UPDATED 13:41 EDT / OCTOBER 22 2021

INFRA

Seagate’s shares jump after quarterly profit more than doubles

Shares of Seagate Technology Holdings PLC, a major maker of hard drives for enterprise and cloud data centers, jumped more than 5% today after the company posted quarterly results that topped analyst expectations.

Seagate has been in business for more than four decades. The company surpassed $100 million in revenues within just a few years of launching by winning a deal to supply data storage hardware for the IBM XT, one of the earliest personal computers. Seagate has been a major supplier of hard drives ever since, providing equipment for cloud operators, enterprises and the consumer market.

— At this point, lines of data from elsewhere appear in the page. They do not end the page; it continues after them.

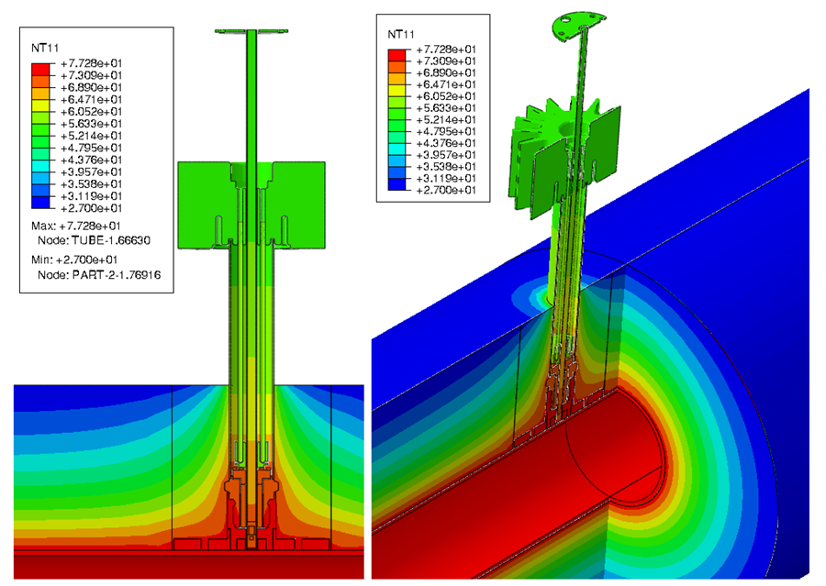Click the orange +6.890e+01 swatch in left legend
This screenshot has height=586, width=826.
(x=41, y=94)
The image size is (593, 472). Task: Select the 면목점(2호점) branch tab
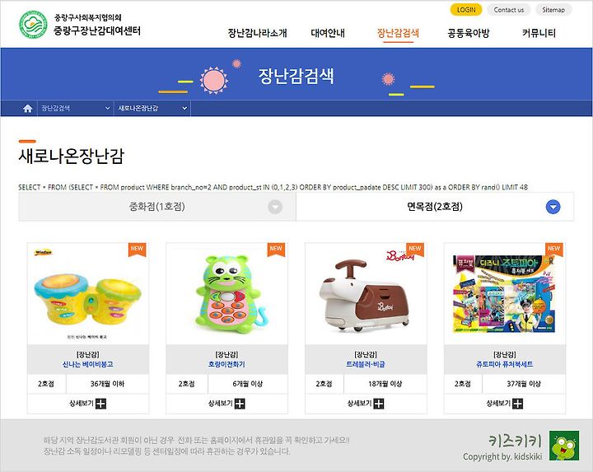[435, 207]
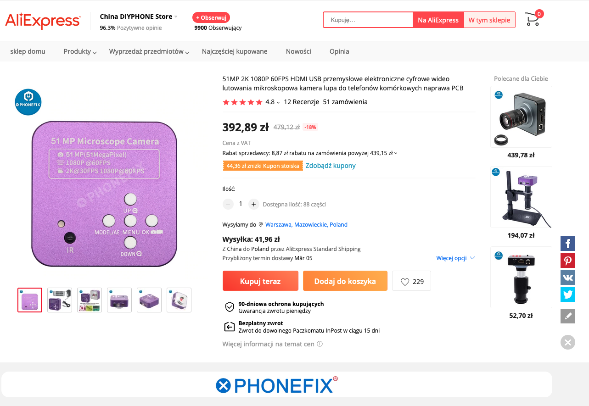The image size is (589, 406).
Task: Click the search input field
Action: coord(368,20)
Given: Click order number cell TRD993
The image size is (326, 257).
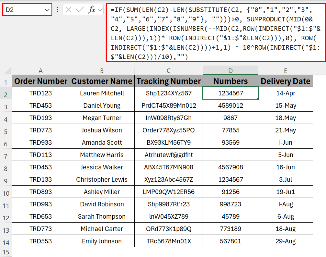Looking at the screenshot, I should [40, 204].
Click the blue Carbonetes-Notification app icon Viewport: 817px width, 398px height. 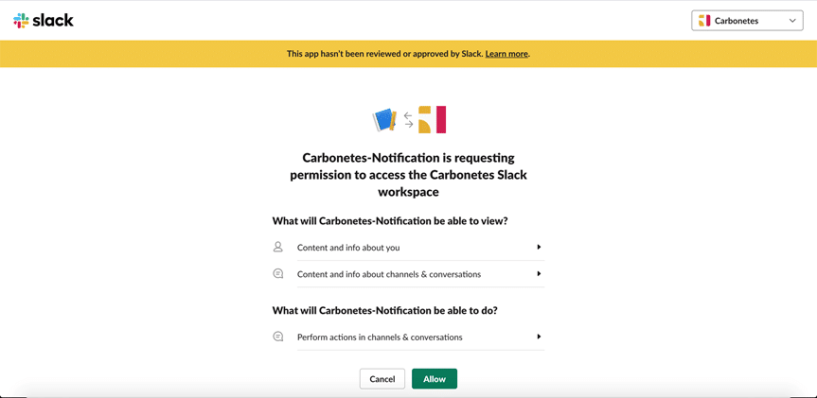(x=384, y=120)
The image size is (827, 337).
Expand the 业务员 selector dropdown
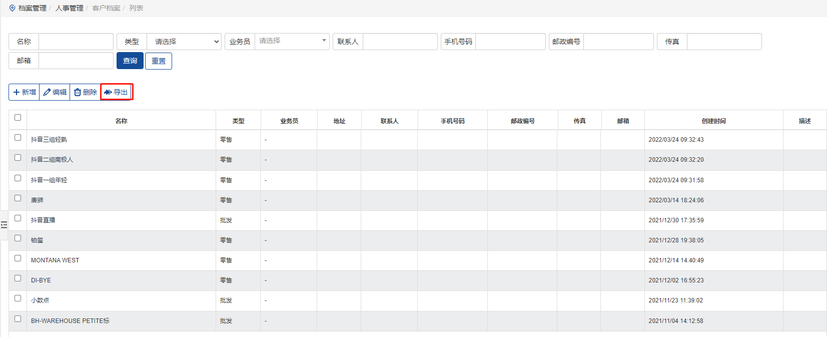(x=292, y=41)
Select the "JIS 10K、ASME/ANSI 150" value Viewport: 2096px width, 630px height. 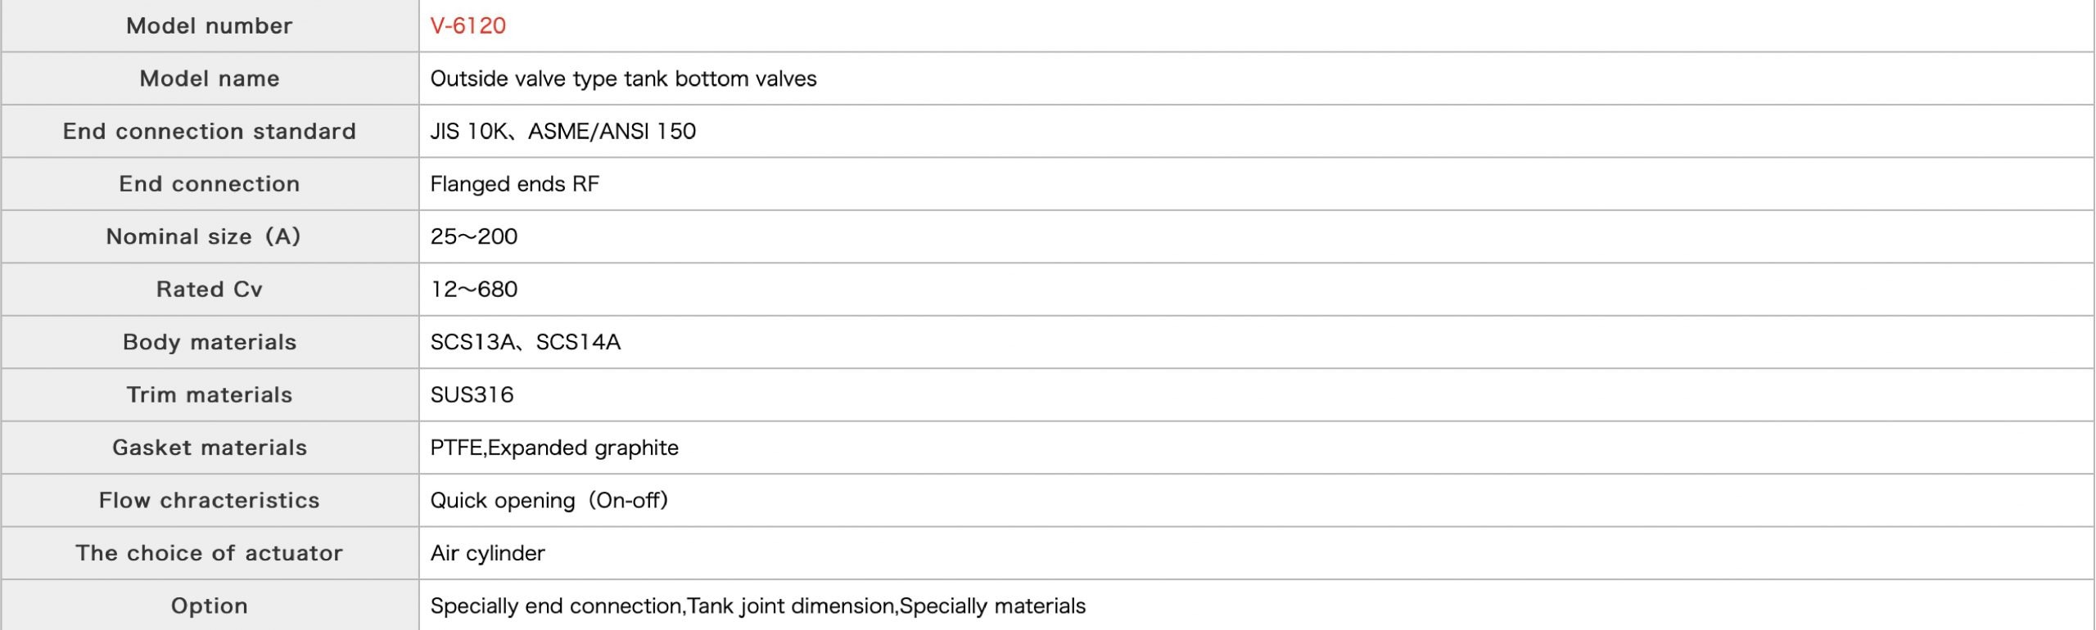562,131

Seagate’s revenue climbed to $3.12 billion in the first quarter ended Oct. 1, up from $2.31 billion a year ago. Analysts polled for the FactSet consensus estimate had anticipated $3 billion in revenues. 

Seagate’s net income fared even better in the quarter. It more than doubled year-over-year, to $526 million. The profit increase boosted Seagate’s adjusted earnings per share to $2.35 a share, above the $2.21 per share that analysts were expecting.

Seagate credited its strong quarterly results partly to the continued growth of its mass capacity revenue segment, which covers the company’s core enterprise and hyperscale storage products. Mass capacity sales surpassed $2 billion for the first time in the first quarter, meaning the segment now accounts for close to two-thirds of Seagate’s revenue.

The company reported a decline in its consumer storage business, which supplies hard drives and flash devices for devices such as personal computers. But Seagate reported that the decline was partly offset by demand for its Mission Critical product line. Those hard drives are targeted at corporate data centers and offer a high degree of reliability.

Seagate believes that its earnings momentum will continue into the next quarter. The company is forecasting revenue of $2.95 billion to $3.25 billion for the three months through December. The high end of the forecast range exceeds the $3.0 billion consensus analyst estimate. As for the next quarter’s adjusted earnings, Seagate is anticipating $2.13 per share.

Seagate is counting on the continued increase in the volume of digital data to help drive future revenue growth. According to International Data Corp. research cited by the company, the total amount of information stored digitally will reach 175 zettabytes in 2025, 58 times the total amount of storage capacity the company has shipped to date. Moreover, it’s estimated that so-called mass capacity hard drives of the kind Seagate sells will be used to store more than two-thirds of the new data generated through 2026.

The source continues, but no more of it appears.